What has actually happened, is that the government has decided the Constitution is inconvenient, and so they will ignore it. Our freedoms can not survive if that is not changed. I am working peacefully to make that change happen, but I am reminded of a couple of quotes.

"Extremism in defense of liberty is no vice." Barry Goldwater

"Give me liberty, or give me death." Patrick Henry

Vilepagan
12-12-2006, 06:41 AM
Constitutionally, a President, when dealing with matters of National Security can NOT be restrained by the Legislature. No matter how many laws our Congress passes to the contrary, dammit. THAT precedent has been set in stone going back to the Lincoln Administration, dammit.
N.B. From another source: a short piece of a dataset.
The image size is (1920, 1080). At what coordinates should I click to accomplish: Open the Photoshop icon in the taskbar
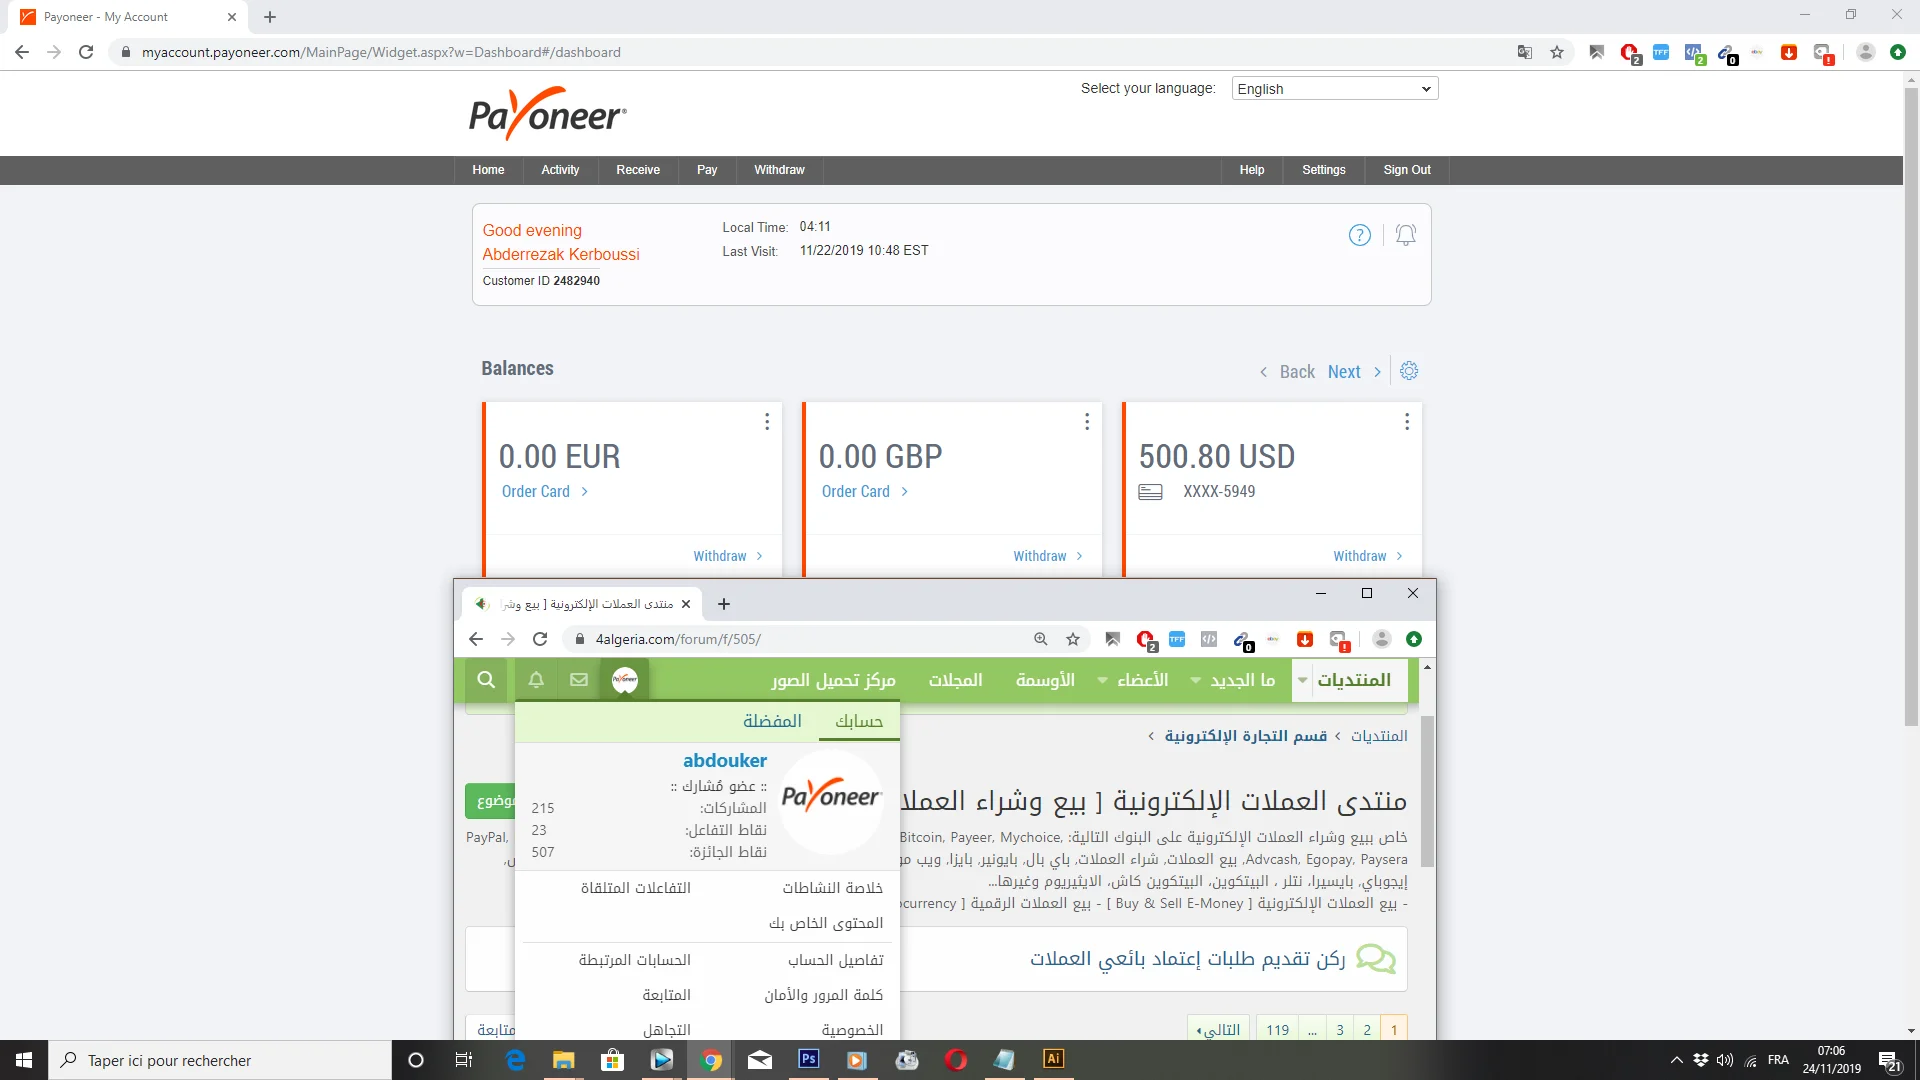tap(809, 1059)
So I take it that you'd support Mr. Bush if he decided to ban guns for "national security" reasons.

Frogger
12-12-2006, 08:35 AM
The newspaper may have been guilty of hyperbole but it depends on what you see as mass killing. People who use a gun to kill a half dozen people are described as mass murderers so I guess someone who killed thirty, forty, or more with four hand grenades could be seen as being guilty of mass killing.

The Praetorian
12-12-2006, 01:26 PM
Quit talking about my penis that way!
The truth hurts, doesn't it?

The Praetorian
12-12-2006, 01:33 PM
The newspaper may have been guilty of hyperbole but it depends on what you see as mass killing. People who use a gun to kill a half dozen people are described as mass murderers so I guess someone who killed thirty, forty, or more with four hand grenades could be seen as being guilty of mass killing.
I see it the exact same way. Actually, I was kind of put off by people here focusing on the hyperbole and not the intent. As a matter of fact, I couldn't believe my eyes....

Napsterbater
12-12-2006, 03:59 PM
The truth hurts, doesn't it?

Only when the tweezers slip.

The Praetorian
12-12-2006, 04:35 PM
Only when the tweezers slip.
:)

Okay, but the real pain (I mean, the mother of all pain) is when that weapon of miniscule destruction is activated and used to plant the seed of yet ANOTHER Napsterbater in the womb of some pot-smoking Starbucks patron. On THAT day, we'll ALL be made painfully aware of what a real WMD is capable of....

Napsterbater
12-12-2006, 04:38 PM
Whatever that little shitter does, it'll be great.

sedan
12-14-2006, 12:26 PM
There's nothing disinenuous about my point of view.That may be so. But it's terribly disingenuous for you and the President to go around saying "the other side doesn't want to listen to the turrrist's phone calls." You shouldn't have to tell a lie to argue your point, should you? Well, in your case, maybe you do.

Freethinker
12-14-2006, 05:23 PM
You (Darth) shouldn't have to tell a lie to argue your point, should you? Well, in your case, maybe you do.

ROTFLOL.

Now THAT was as witty as it was insightful.

I vote for it as bon mot of the year, so far.